Tuesday, July 19, 2011

In the federal debt ceiling debate, both sides are off the mark

The debate in Washington over raising the federal debt ceiling and how best to slash the federal deficit reveals many details about the competing political and economic ideologies involved. While both sides seem to agree that cutting federal spending on domestic programs is the solution, one major element that is overlooked is that neither side truly represents the interests of working people in America.
As President Obama and Speaker of the House John Boehner appear engaged in a budgetary battle, the Treasury Department is scheduled to run out of borrowing authority on August 2nd unless Congress raises the federal debt ceiling. Both President Obama and Speaker of the House John Boehner agree that Congress needs to see and approve a major deficit reduction plan before it will vote to raise the debt ceiling. They just cannot agree on a plan to present to Congress.
No one is sure what failing to reach an agreement will entail, but many analysts claim that the consequences will be severe. The U.S. government will not have enough money to pay bond holders what they are owed, leading to a downgrading of government debt and significantly higher future borrowing costs. The possibility of a flight from bonds could compound the problem, with a foreign-led sell off triggering a major dollar collapse.
President Obama has offered two different deficit reduction plans.  One is designed to achieve a $2 to 3-trillion reduction over ten years and the other a $4 to 5-trillion reduction.  The republican plan, of course, focuses on further tax reductions for corporations and the wealthy. The only thing certain about every plan is the relative breakdown between spending cuts and revenue increases - or lack of revenue increases.
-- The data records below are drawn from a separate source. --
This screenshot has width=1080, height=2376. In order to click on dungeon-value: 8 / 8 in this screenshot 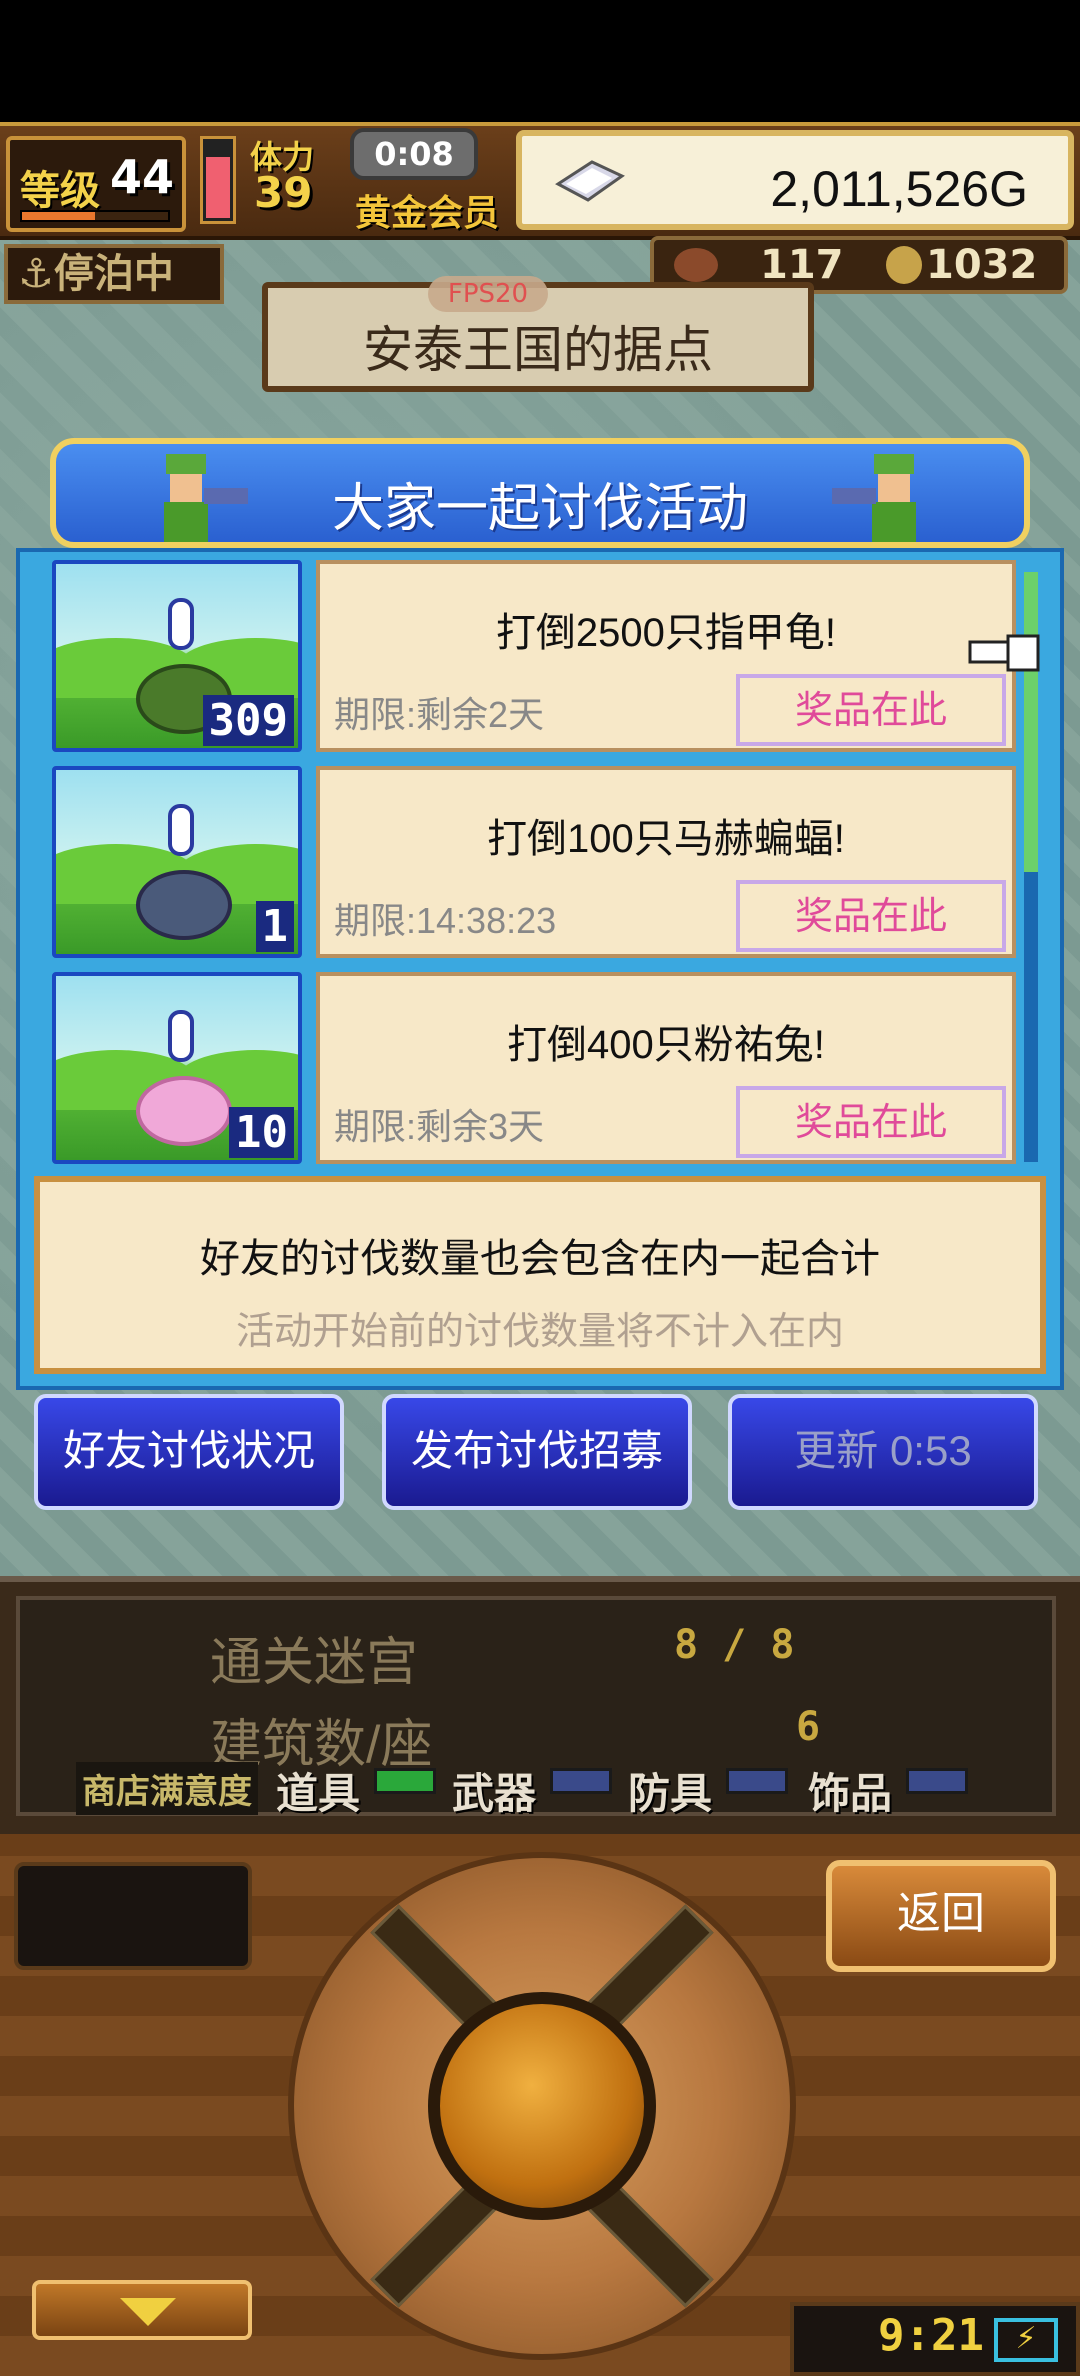, I will do `click(734, 1645)`.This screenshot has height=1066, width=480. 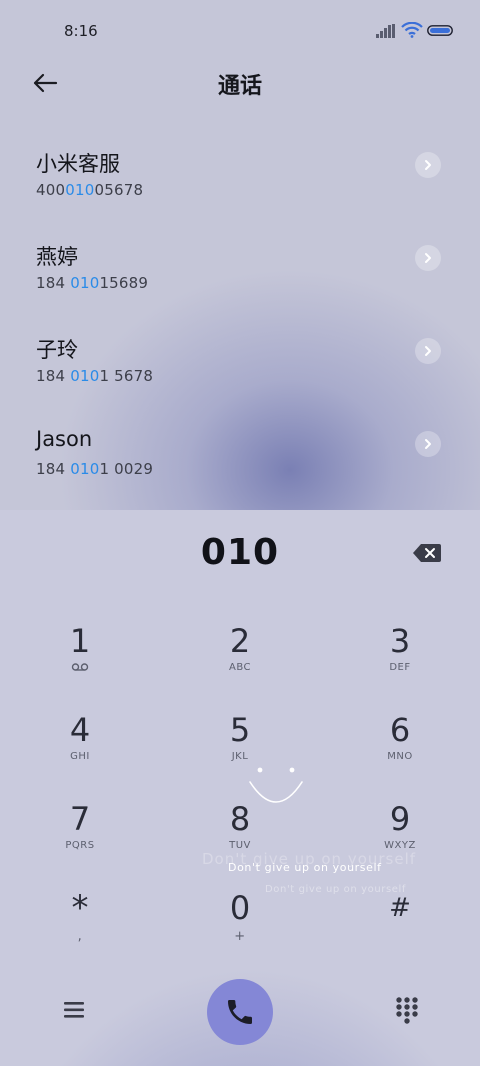 I want to click on contact-row: 小米客服 40001005678, so click(x=240, y=193).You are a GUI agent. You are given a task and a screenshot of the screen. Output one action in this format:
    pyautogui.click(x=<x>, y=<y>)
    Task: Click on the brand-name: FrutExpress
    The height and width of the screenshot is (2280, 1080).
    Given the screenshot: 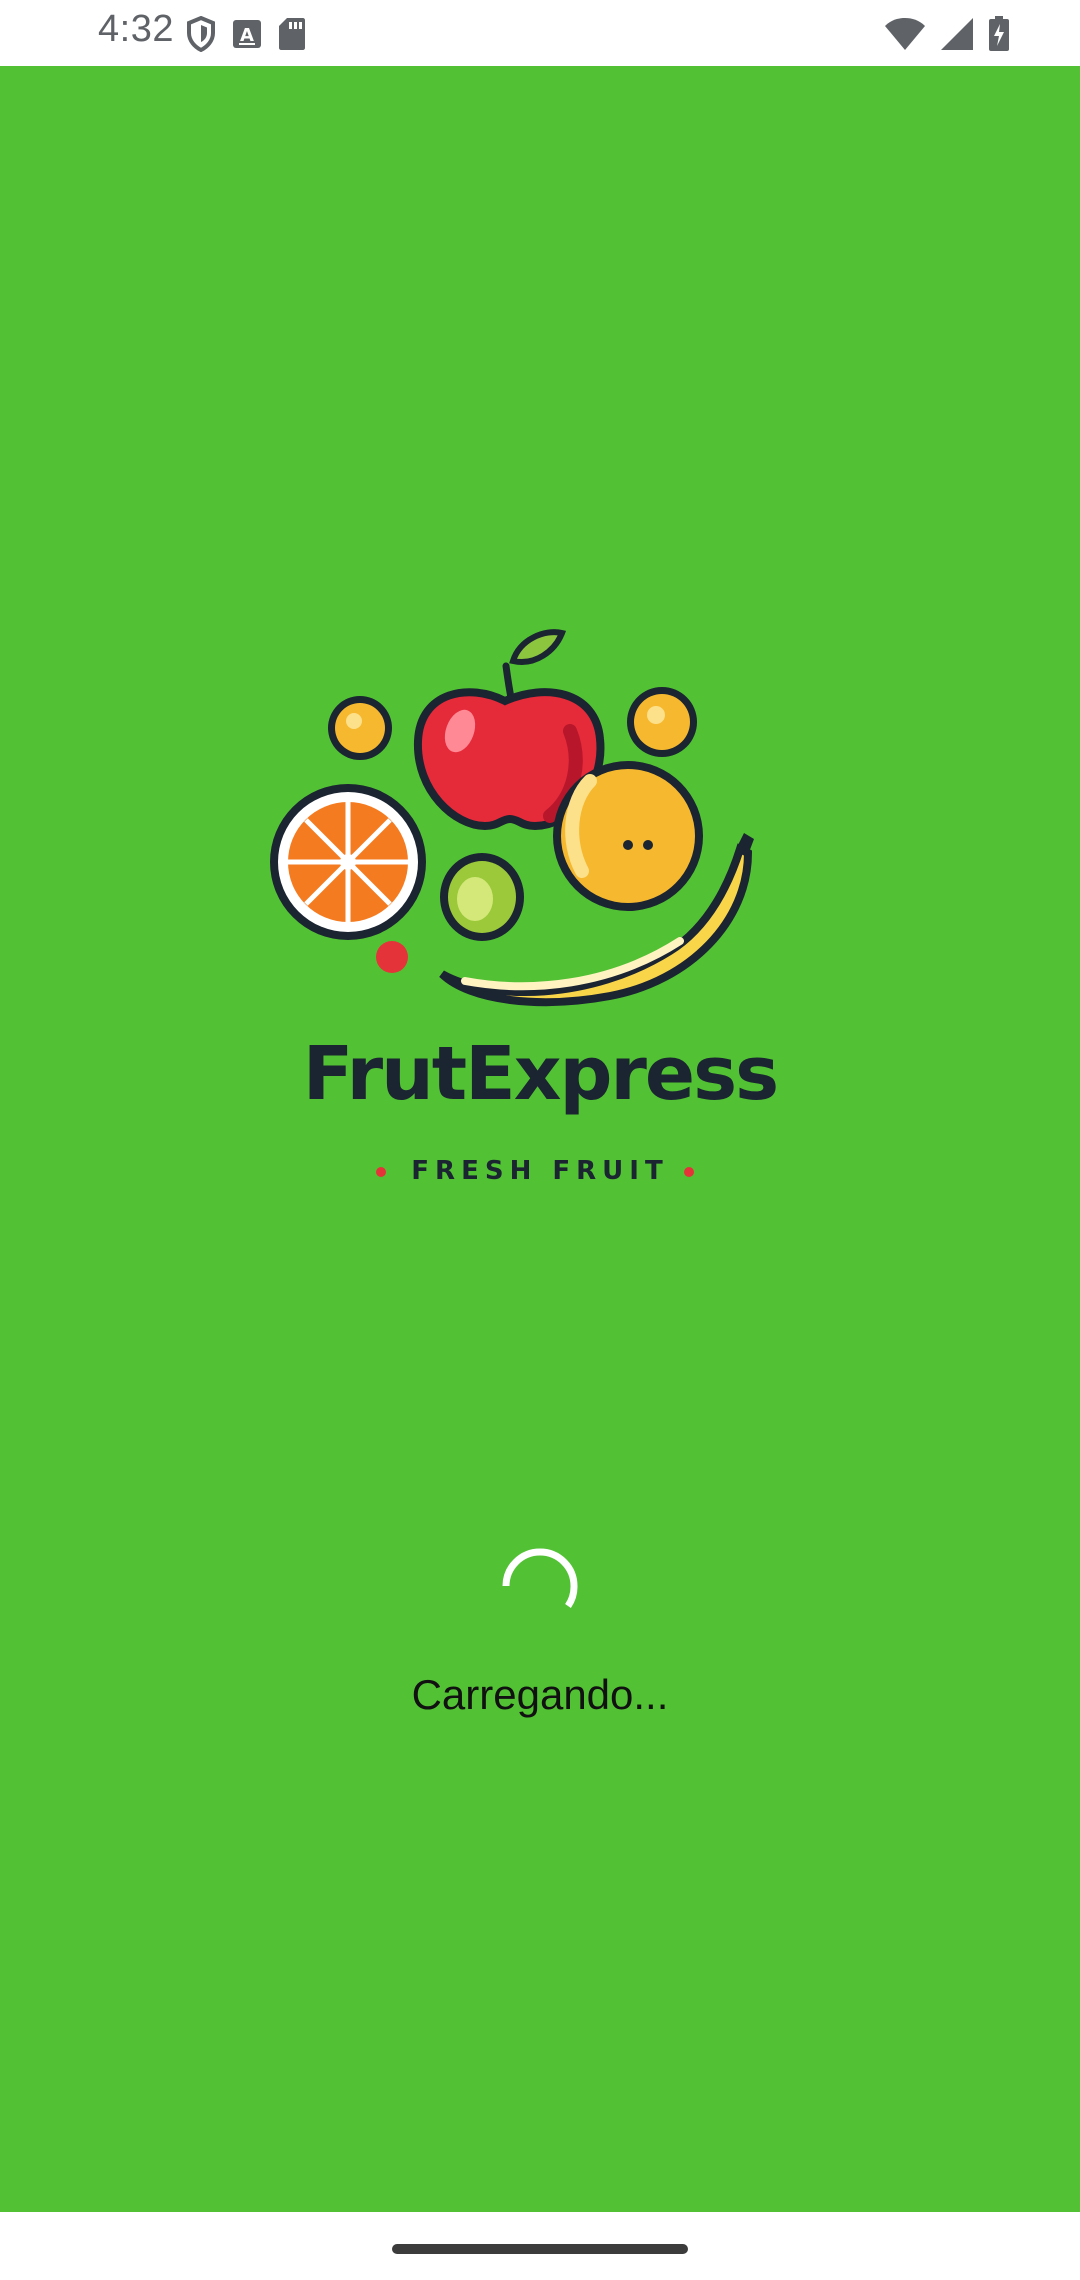 What is the action you would take?
    pyautogui.click(x=540, y=1074)
    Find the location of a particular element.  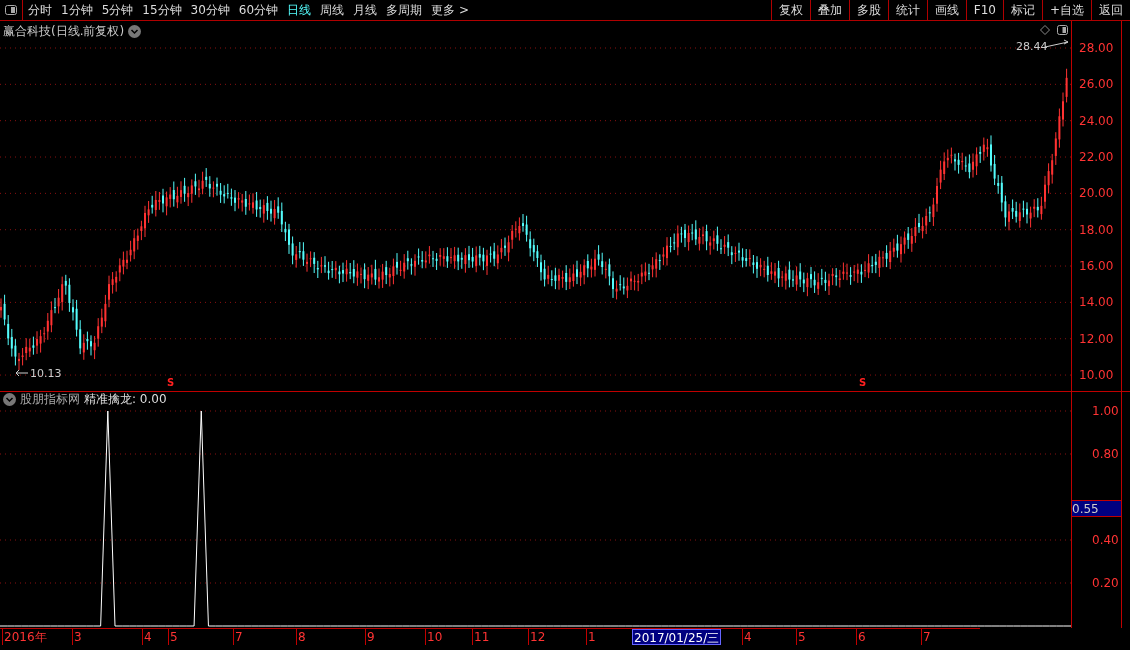

period-tab: 周线 is located at coordinates (332, 10). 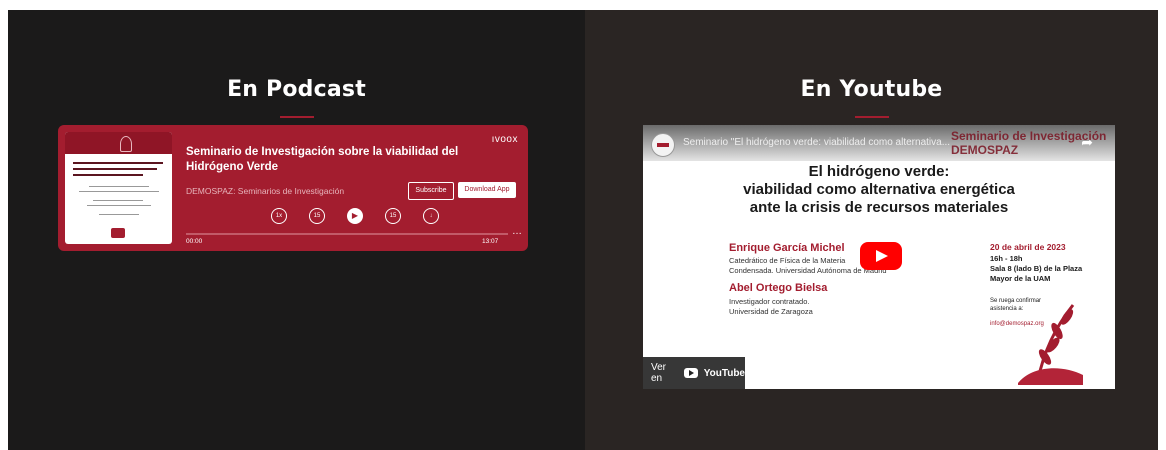 What do you see at coordinates (1050, 344) in the screenshot?
I see `olive-branch-icon` at bounding box center [1050, 344].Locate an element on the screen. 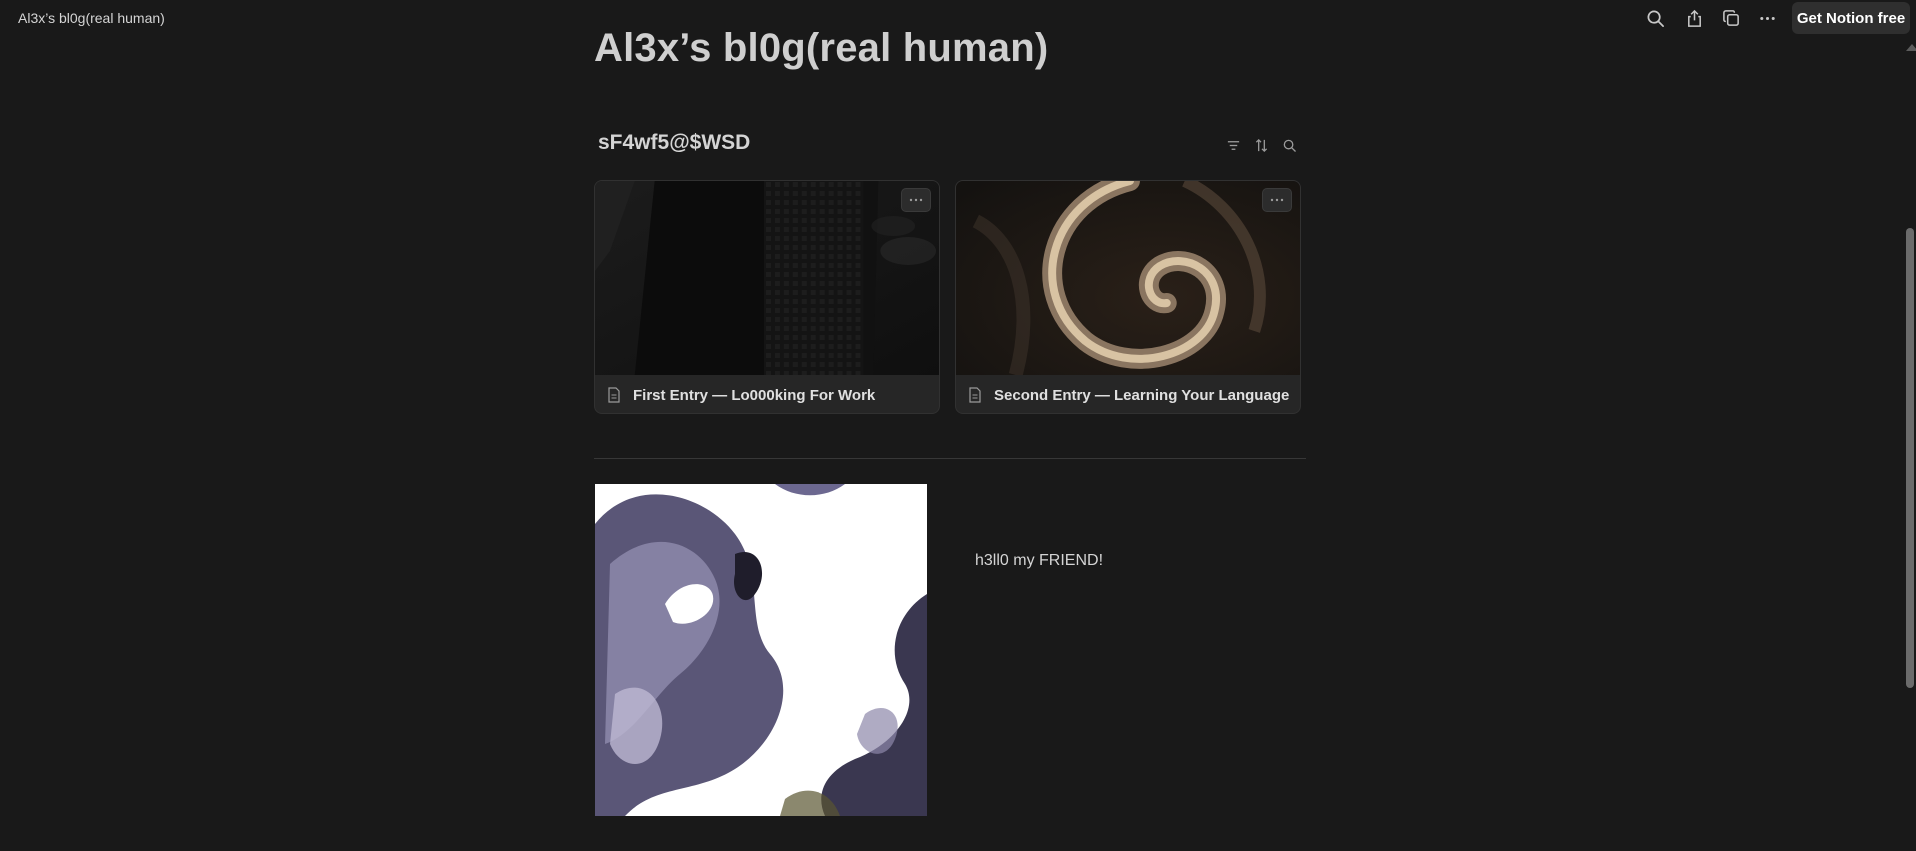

As Ezra Klein explains in a Washington Post column:
[Under Reagan, Bush, and Clinton] taxes were at least a third of the total, and in Reagan's case, his massive tax cuts were followed by deficit-reduction deals that actually relied on tax increases. . .
Bush also included taxes in his deal, and Clinton relied heavily on taxes in his first deficit-reduction bill, which passed without Republican votes. In 1997, when he was working with Republicans, he actually cut taxes slightly while passing spending cuts. But of course the economy was in much better shape then, and Clinton had already increased revenues substantially.
The one-third rule doesn't break down until you get to the deal Obama reportedly offered Republicans in the first round of debt-ceiling talks: $2-trillion in spending cuts for $400-billion in taxes, or an 83:17 split. And that, if anything, understates how good of a deal Republicans are getting. Tax revenues and rates are much, much lower than they were under Reagan, Bush or Clinton.
The ratio is said to be more balanced in President Obama's recently proposed $4 to 5-trillion deficit reduction plan: 75:25. Since that plan apparently includes letting the Bush-era tax cuts for the rich expire in January 2013, however, Republicans have rejected it in favor of continued negotiations over the smaller deficit reduction plan.
The truth may be that most of those who demand deficit reduction primarily through spending cuts have as their real goal a further weakening of the public sector and our social programs even though they claim that their only motivation is to do what is best for job creation. Governor Scott Walker provides a good local example of that.
The basic choices with deficit reduction are seemingly simple: maintain taxes and cut government spending or maintain spending and raise taxes. Cutting public spending pulls money out of the economy, costing jobs. So does raising taxes. The question then becomes: Do we lose more jobs by cutting spending or raising taxes?
According to Martin Hart-Landsberg, Professor of Economics and Director of the Political Economy Program at Lewis and Clark College in Portland, Oregon, “the fact is that almost all studies of the economic impact of changes in government spending and taxes on employment find that changes in government spending have a larger impact on jobs than do tax changes. That means cuts in government spending will cost more jobs than an equivalent increase in taxes. Therefore, if we really care about jobs, deficit reduction efforts should emphasize tax increases over spending reductions.”